EXERCISE INSTRUCTIONS >> Nothing below is to be printed except the lines between the line holding "Open search with the magnifier icon" and the line holding "Viewport: 1640px width, 582px height.", inclusive, each exactly as it appears.

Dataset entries
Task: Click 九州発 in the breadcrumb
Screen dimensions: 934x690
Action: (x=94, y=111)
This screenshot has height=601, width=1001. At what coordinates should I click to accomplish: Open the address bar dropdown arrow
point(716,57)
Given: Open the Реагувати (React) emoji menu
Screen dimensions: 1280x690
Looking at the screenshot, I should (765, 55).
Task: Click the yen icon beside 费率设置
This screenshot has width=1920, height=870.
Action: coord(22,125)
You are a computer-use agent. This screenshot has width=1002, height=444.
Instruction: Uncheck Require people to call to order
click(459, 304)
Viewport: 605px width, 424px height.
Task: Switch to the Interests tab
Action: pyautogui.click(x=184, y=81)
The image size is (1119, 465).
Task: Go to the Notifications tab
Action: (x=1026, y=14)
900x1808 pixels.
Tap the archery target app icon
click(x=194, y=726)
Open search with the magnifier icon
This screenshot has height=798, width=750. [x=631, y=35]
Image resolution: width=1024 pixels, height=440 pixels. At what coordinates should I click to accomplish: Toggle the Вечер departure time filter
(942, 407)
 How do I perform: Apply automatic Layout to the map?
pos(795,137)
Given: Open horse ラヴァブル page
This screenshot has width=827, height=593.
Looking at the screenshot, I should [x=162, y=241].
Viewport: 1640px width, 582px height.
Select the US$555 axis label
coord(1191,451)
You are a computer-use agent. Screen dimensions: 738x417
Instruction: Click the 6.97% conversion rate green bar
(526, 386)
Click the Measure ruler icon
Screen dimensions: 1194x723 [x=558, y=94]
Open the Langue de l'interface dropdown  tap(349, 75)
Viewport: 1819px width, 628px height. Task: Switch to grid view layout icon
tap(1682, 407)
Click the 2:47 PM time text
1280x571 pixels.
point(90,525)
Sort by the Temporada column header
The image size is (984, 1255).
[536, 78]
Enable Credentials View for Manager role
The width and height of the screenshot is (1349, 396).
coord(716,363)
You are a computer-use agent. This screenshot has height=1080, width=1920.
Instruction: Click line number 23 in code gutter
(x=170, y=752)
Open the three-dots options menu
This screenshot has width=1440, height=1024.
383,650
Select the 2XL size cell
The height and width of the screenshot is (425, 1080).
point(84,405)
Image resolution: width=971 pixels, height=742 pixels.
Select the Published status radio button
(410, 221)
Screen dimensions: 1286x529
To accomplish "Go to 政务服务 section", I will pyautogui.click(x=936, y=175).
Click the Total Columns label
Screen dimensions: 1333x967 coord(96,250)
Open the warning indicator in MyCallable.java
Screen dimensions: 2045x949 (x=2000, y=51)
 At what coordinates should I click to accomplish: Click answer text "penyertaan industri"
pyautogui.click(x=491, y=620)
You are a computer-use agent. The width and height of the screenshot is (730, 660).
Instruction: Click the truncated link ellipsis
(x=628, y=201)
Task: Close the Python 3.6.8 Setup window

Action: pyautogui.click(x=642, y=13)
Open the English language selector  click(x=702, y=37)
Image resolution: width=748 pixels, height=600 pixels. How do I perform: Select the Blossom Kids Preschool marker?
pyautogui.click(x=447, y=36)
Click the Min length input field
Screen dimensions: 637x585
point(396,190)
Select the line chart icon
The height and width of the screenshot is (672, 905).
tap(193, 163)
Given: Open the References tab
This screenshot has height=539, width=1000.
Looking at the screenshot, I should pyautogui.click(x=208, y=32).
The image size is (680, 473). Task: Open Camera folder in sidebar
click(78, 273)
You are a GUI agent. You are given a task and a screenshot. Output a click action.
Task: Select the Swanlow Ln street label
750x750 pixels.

OUTPUT FOR THIS EXERCISE >>
Open search with the magnifier icon
This screenshot has height=798, width=750. [x=631, y=35]
Image resolution: width=1024 pixels, height=440 pixels. At what coordinates should I click to accomplish: Toggle the Вечер departure time filter
(942, 407)
 How do I perform: Apply automatic Layout to the map?
pos(795,137)
Given: Open horse ラヴァブル page
This screenshot has width=827, height=593.
Looking at the screenshot, I should [x=162, y=241].
Viewport: 1640px width, 582px height.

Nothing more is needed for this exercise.